If Kanazawa offered the coolest museum, then I have to admit, this day offered the hottest mountain. And let me stay with the literal meaning of hot.
Sunday in Kyoto. It held the honors in any number of categories. It was the first day we finally expanded beyond the trains and subways of Kyoto and incorporated the complicated bus network into our movements around town.
It was also the day when truly, if you had a fan, you would use it. Not for any decorative purpose, but to create a welcome flow of air.
It was the muggiest, hottest day of our stay here. It was also the last full day Ed and I have before he departs (Tuesday) and I resume teaching (Monday). And so it is not a day I want to waste.
After a morning of work, we set out on a final climb. And – oh the irony – it is our steepest climb so far. Not long – maybe an hour and a half of an ascent – but steep. Straight up.
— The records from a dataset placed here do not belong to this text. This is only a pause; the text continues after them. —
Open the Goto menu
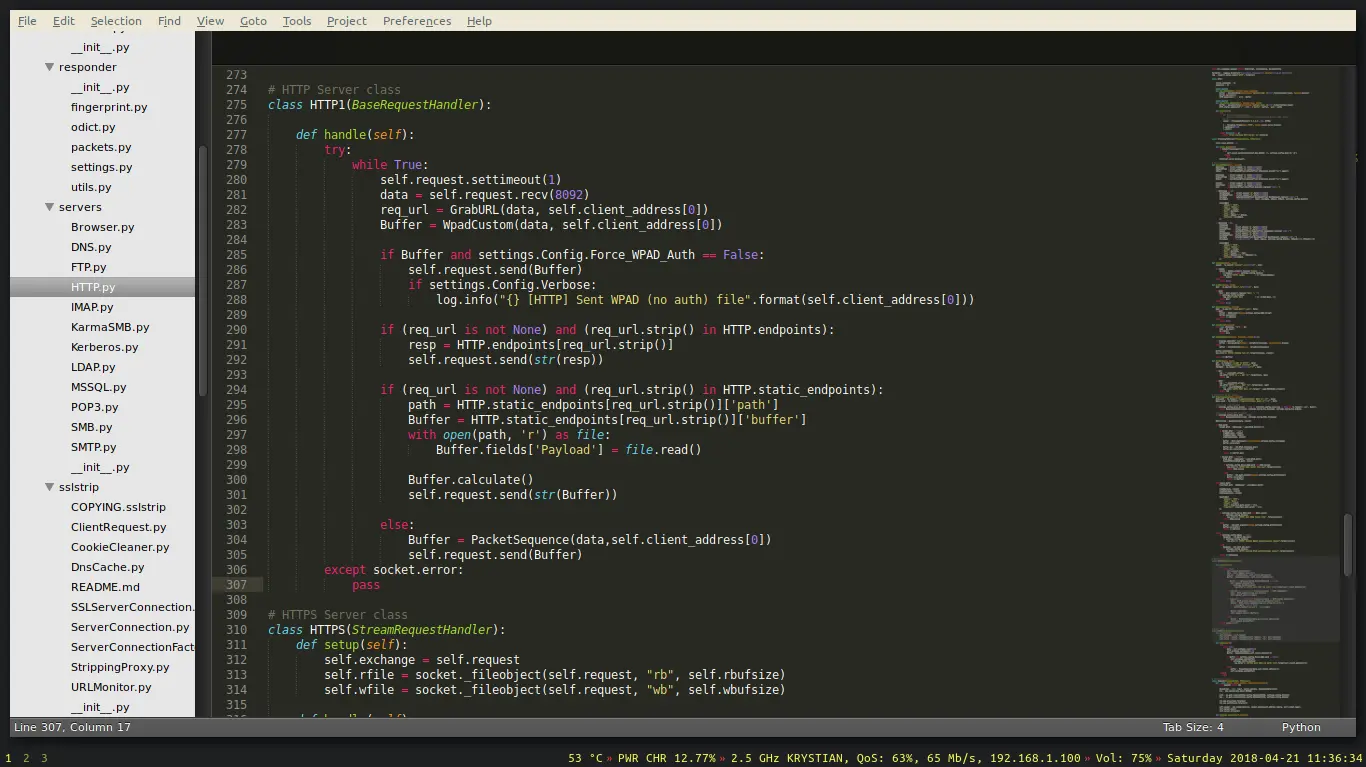The image size is (1366, 767). (253, 20)
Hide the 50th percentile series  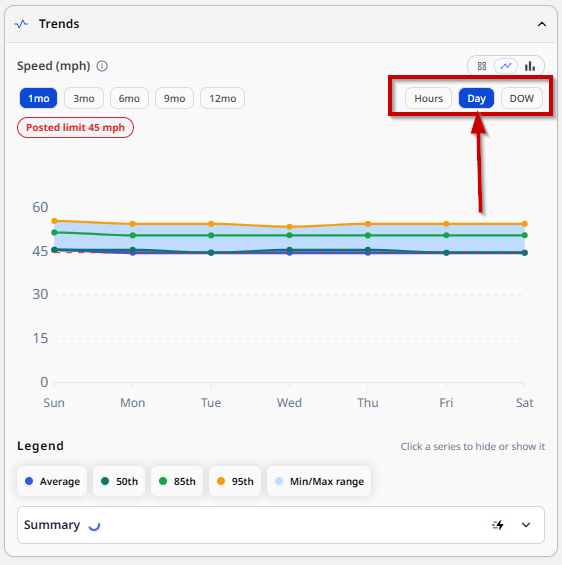[119, 481]
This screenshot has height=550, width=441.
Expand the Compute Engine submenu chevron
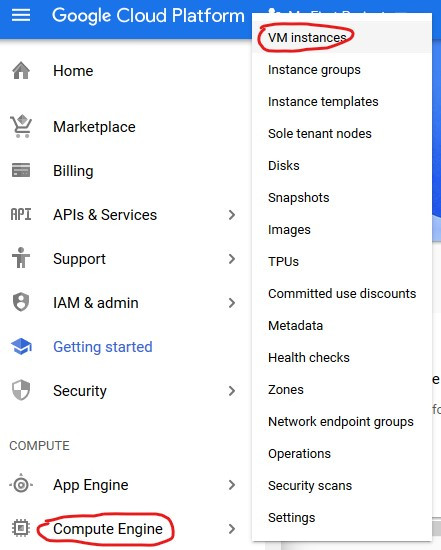point(232,529)
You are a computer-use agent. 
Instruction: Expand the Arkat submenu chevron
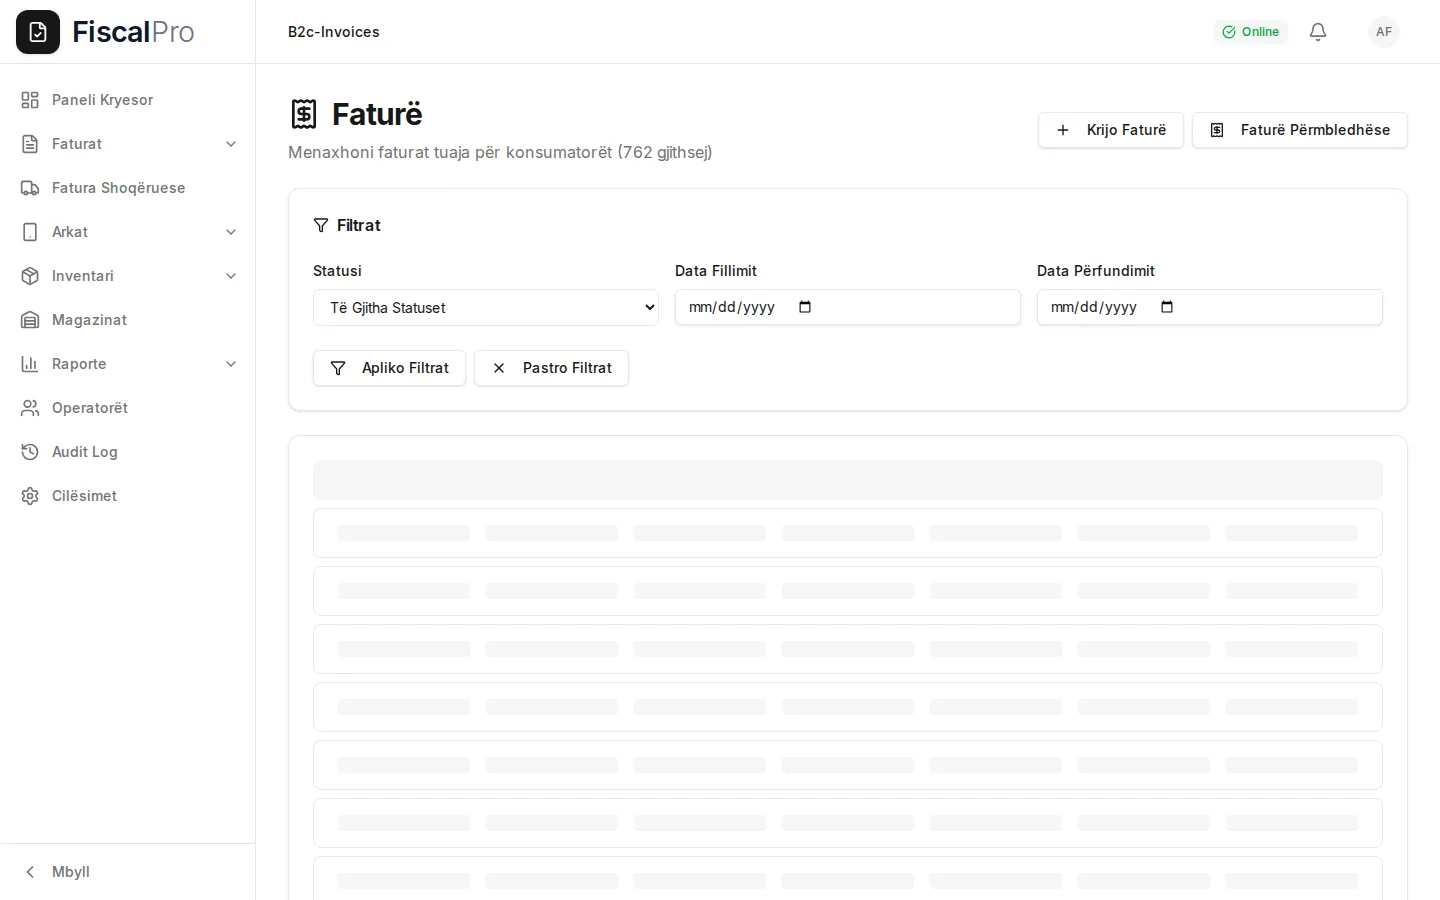(231, 232)
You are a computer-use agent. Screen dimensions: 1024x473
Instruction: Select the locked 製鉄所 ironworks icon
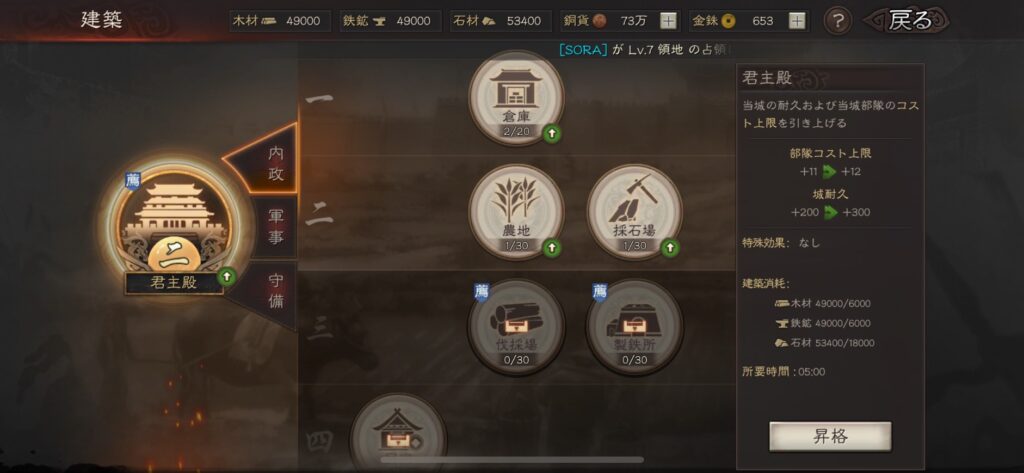coord(634,327)
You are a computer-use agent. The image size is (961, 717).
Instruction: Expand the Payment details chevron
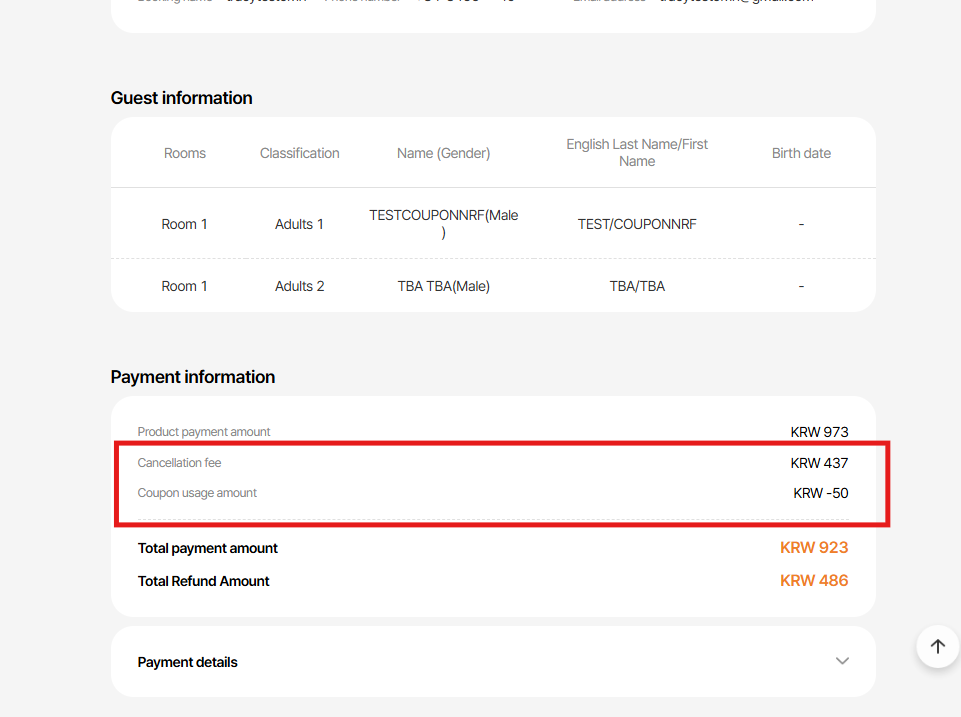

We leave our neighborhood, passing, as always, the baseball field, where, despite the heat, a game is in full progress. (There are a number of protective barriers between the players and the outside world and so picture taking is pointless.) It’s an animated world of shouts and cheers and were I to be the kind that did video clips, this would surely deserve a short fragment.
We board the bus that takes us to the gates of Kyoto’s most splendid temple – Ginkakuji.
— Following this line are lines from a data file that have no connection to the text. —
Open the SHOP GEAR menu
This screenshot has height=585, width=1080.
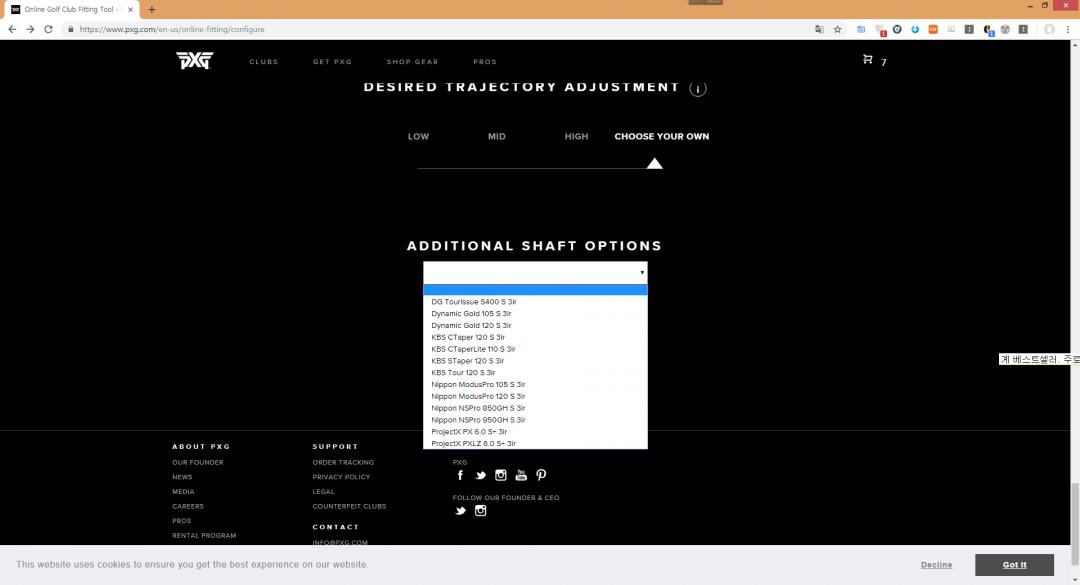(412, 62)
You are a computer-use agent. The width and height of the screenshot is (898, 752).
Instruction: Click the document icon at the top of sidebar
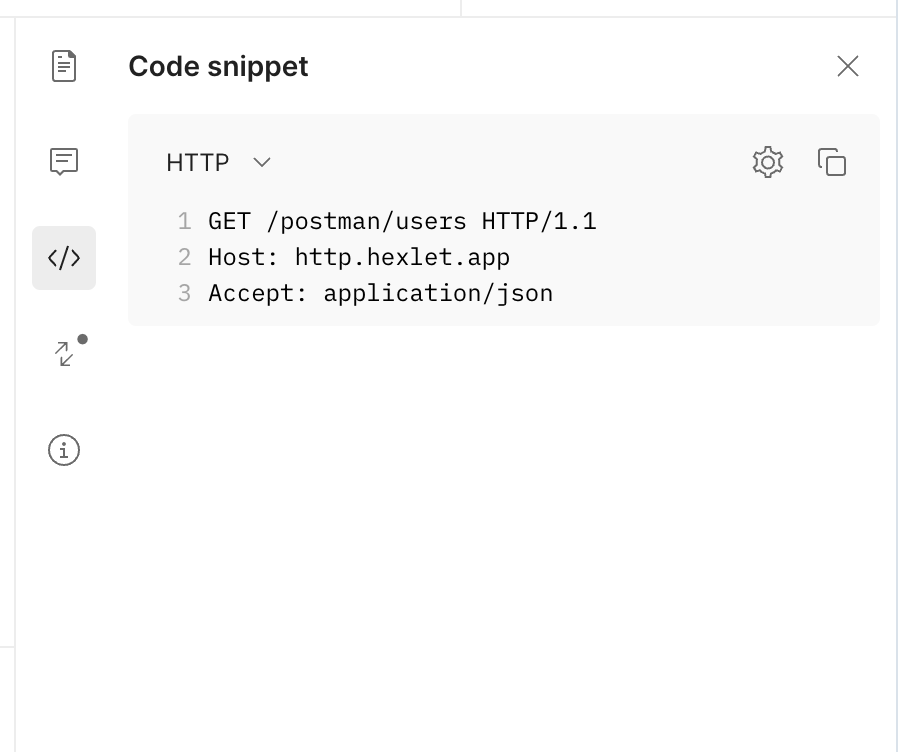[x=64, y=65]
But it’s still early afternoon. Not yet the time to see it. First, we pause for my “morning” coffee. With pumpkin cake.
Then we continue, almost to the gate. And let me give you a sense of how these entrances look in mid-afternoon, there along a block of gift shops, with streams of people – some heading in, some leaving. (Ed is more bothered by this than I am, although I admit, picking times and places that maximize tranquility is a good thing.) Such is the “lead in” to the temple:
But our goal is to take a sharp left just before the temple entrance and hike up to the summit of Daimonji-yama – the mountain that rises majestically behind the temple.
At first, it is a manageable climb. The forest offers shade, even as there is no breeze to move the sticky air around us.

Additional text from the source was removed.